When an external magnetic field is applied, the direction of magnetization of the sensor material changes, which in turn changes the resistivity of the material. This is known as the magnetoresistive effect, which is utilized by AMR sensors to determine the strength of the applied magnetic field.
However, the magnetization direction of the material may not return to its original state after exposure to an external magnetic field. This necessitates magnetization realignment for accurate measurements. The HMC1001/1002 sensors perform this realignment using a set/reset strap that generates a magnetic field within the sensor through the brief application of a strong current pulse (Fig. 4). The magnetization direction of the sensor material can be realigned or flipped, depending on the direction of the generated magnetic pulse. When the magnetization direction is flipped, the polarity of the output voltage changes, and the sensor’s offset can be determined from this difference.
To supply the current for the set/reset operation, we designed a driving circuit (Fig. 5) based on the sample circuit provided by Honeywell (2019). This includes a metal-oxide-semiconductor field-effect transistor (MOSFET) driver and capacitors. The MOSFET driver operates as a switch, and the capacitors are used to supply a large current. This circuit prevents the continuous flow of large currents that could destroy the circuit. The voltage of the node to which the U7A and U7B drains are connected changes sharply depending on the set/reset digital signal (low and high). This generates a voltage pulse across set/reset straps (between S/R+ and S/R-) of each sensor, causing the corresponding current to flow through the set/reset straps. The current decays according to the RC component of the circuit; when the current becomes zero, set or reset is performed. Then, the magnetic field applied to the sensor can be measured.

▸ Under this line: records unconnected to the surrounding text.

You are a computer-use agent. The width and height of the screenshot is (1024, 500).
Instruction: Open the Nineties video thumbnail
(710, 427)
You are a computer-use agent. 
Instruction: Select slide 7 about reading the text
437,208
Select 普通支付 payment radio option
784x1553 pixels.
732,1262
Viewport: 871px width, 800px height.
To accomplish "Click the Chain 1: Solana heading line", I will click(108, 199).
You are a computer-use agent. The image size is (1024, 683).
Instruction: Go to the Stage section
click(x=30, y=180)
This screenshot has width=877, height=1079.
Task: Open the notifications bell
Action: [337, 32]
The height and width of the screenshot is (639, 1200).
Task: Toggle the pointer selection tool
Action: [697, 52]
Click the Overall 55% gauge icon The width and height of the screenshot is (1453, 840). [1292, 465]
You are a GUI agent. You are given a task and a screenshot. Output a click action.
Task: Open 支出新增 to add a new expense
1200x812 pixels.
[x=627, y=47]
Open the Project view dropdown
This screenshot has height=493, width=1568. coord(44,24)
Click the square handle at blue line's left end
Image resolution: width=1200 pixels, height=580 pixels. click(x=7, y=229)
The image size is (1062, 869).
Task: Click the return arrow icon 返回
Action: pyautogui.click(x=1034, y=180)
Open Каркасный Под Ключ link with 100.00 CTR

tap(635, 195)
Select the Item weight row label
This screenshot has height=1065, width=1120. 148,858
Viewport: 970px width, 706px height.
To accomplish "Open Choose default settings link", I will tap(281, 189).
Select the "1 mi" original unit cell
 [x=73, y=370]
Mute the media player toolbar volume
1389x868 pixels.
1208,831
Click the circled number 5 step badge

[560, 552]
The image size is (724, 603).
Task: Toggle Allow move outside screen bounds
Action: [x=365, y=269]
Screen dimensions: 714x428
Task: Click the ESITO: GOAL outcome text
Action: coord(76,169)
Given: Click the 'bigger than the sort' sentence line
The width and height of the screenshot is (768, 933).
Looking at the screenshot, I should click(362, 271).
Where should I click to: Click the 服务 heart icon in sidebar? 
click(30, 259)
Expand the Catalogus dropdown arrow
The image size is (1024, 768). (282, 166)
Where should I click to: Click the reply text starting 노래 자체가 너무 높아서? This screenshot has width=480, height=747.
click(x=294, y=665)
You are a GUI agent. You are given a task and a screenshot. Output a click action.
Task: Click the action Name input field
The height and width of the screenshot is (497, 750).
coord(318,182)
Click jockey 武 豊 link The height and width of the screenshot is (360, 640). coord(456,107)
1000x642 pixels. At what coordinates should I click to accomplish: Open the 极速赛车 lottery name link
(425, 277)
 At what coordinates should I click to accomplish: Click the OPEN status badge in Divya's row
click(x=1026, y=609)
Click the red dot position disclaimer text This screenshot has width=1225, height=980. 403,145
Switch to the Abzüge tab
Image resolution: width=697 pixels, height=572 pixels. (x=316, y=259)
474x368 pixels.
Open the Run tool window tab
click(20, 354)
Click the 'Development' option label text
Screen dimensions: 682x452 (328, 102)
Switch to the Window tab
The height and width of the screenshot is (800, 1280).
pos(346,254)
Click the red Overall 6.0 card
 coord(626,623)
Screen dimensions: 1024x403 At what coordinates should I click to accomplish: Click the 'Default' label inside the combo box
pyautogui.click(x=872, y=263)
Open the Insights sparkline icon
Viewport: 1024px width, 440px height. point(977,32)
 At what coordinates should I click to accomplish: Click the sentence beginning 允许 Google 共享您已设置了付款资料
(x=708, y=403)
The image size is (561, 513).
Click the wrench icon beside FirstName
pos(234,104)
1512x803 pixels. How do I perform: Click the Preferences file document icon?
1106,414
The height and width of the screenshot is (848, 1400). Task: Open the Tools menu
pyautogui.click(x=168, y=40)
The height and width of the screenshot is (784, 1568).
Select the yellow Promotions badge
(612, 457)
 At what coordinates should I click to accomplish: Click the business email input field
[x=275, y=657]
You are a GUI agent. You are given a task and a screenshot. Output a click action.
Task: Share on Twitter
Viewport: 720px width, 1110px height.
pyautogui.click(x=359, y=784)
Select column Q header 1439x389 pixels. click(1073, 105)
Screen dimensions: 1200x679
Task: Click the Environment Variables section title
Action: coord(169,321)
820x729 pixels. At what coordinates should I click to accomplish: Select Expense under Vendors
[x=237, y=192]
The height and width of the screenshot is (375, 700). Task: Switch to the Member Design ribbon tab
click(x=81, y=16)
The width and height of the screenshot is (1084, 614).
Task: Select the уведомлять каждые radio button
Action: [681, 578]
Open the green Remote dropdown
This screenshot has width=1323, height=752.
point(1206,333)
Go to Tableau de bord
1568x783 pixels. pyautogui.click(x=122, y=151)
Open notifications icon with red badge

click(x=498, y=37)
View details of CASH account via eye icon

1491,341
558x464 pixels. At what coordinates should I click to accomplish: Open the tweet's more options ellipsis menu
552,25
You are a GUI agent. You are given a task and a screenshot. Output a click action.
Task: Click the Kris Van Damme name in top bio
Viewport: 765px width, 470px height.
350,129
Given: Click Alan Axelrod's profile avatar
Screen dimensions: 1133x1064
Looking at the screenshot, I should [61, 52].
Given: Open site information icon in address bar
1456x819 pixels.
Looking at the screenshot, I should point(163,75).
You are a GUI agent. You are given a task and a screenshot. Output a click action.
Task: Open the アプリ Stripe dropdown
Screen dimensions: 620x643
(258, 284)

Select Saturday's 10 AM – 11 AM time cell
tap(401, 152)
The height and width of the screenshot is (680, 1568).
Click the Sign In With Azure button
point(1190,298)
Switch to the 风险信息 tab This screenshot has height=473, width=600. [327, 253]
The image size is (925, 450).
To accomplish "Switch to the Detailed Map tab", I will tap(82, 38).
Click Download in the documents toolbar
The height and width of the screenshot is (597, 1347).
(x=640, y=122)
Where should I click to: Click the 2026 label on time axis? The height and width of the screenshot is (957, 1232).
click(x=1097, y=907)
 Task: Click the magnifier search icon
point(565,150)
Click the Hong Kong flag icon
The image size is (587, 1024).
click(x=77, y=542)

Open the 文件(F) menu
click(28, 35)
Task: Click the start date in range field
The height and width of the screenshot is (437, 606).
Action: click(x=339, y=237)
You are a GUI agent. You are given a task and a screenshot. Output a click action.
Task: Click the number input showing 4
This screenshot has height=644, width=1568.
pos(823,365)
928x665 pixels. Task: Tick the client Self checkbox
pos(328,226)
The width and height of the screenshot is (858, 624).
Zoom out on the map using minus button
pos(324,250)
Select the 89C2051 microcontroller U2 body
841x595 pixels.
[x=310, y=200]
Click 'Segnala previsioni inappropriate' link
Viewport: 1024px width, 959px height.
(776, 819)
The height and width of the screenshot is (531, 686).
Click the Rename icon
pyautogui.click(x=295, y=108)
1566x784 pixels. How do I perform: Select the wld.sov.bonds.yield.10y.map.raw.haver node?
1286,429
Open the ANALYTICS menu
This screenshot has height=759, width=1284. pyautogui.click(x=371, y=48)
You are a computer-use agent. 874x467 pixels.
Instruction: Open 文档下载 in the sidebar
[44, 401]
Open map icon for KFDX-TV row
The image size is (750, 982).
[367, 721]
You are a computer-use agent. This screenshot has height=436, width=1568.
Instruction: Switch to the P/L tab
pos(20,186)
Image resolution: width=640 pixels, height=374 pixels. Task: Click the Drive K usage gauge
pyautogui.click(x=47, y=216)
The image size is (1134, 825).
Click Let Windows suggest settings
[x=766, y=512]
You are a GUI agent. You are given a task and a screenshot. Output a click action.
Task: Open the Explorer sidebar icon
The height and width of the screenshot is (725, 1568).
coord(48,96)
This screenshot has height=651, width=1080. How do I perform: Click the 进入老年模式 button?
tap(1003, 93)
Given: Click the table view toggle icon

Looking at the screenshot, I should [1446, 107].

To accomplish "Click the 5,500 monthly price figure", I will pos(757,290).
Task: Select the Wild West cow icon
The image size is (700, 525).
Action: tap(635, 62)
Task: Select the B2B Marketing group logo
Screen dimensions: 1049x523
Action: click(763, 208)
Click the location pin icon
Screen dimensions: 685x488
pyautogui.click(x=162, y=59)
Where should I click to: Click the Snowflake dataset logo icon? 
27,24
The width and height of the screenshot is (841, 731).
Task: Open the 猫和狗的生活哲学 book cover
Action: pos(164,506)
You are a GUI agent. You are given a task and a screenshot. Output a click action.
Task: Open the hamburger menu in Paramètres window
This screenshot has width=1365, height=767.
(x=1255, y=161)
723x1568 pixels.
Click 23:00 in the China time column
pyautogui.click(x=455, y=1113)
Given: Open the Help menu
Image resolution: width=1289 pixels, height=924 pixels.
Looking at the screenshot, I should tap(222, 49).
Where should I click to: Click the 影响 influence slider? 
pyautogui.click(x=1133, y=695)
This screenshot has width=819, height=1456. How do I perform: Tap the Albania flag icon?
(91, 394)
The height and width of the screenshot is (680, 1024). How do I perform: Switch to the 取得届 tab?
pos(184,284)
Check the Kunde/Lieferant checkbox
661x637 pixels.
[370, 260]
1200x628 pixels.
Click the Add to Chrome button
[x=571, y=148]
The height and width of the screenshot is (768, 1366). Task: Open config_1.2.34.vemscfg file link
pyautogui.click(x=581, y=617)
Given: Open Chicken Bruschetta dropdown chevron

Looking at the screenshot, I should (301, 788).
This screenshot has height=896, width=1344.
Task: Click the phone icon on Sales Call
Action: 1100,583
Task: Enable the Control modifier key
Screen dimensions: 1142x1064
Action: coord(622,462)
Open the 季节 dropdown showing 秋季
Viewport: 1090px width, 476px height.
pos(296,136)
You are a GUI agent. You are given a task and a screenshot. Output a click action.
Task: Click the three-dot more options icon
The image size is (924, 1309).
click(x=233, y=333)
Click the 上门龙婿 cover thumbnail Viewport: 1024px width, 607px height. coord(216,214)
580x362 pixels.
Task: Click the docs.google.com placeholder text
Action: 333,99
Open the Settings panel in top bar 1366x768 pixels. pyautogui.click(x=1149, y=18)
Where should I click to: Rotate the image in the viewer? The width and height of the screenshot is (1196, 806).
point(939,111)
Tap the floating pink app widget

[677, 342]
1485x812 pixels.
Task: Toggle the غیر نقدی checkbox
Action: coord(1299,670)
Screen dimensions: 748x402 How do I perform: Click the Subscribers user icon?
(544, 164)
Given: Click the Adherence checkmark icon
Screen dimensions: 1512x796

To digitize the AMR sensor signal, we utilized the internal analog-to-digital converter (ADC) of MSP430i2040, which is a microcontroller unit (MCU) of the MAMS module. It has a maximum 24-bit resolution; however, considering the increasing noise with higher resolution, we set the ADC resolution to 17 bits. It operates in bipolar mode and can read signals within the ±1.5 V range. Because the direct output signal of the sensor is very small (160 nV/nT), it is amplified 50 times using a pre-amp circuit. Although the ADC module can read a negative voltage signal, the amplifier cannot process it. Instead, it becomes saturated because of the absence of a negative voltage in the MAMS module. This causes the negative output of the sensors to become invalid. Therefore, we added a 0.75 V offset to the sensor output during amplification to ensure proper signal processing.
The MAMS module has an accelerometer ADXL355. It has four internal ADCs. Three 20-bit ADCs digitize the applied acceleration along each axis and a 12-bit ADC digitizes the sensor temperature. It is connected with the module’s MCU via a serial peripheral interface to receive the commands and transmit the data. This accelerometer performs two functions: generating attitude information of the LSMAG boom and detecting vibrations.
Generating the attitude information of the LSMAG boom is important to determine the direction of the magnetic field. While the orientation of the boom can be inferred to some extent from the changes in the magnetic field measured by the magnetometer during the deployment phase, the attitude information provided by the MAMS module offers a more direct and accurate measurement of the boom’s position, even under static conditions. Additionally, this information can be used to determine the lander’s orientation. Because the installation positions of the LSMAG on the lander and the MAMS module within the LSMAG boom are known in advance, the relative position between the LSMAG and lander can be determined by reading the potentiometer from the hinge section of the LSMAG. The attitude of the lander can be calculated by transforming the coordinates based on this relative position. If the lander’s navigation system encounters issues, the attitude data measured by the MAMS module can serve as a backup.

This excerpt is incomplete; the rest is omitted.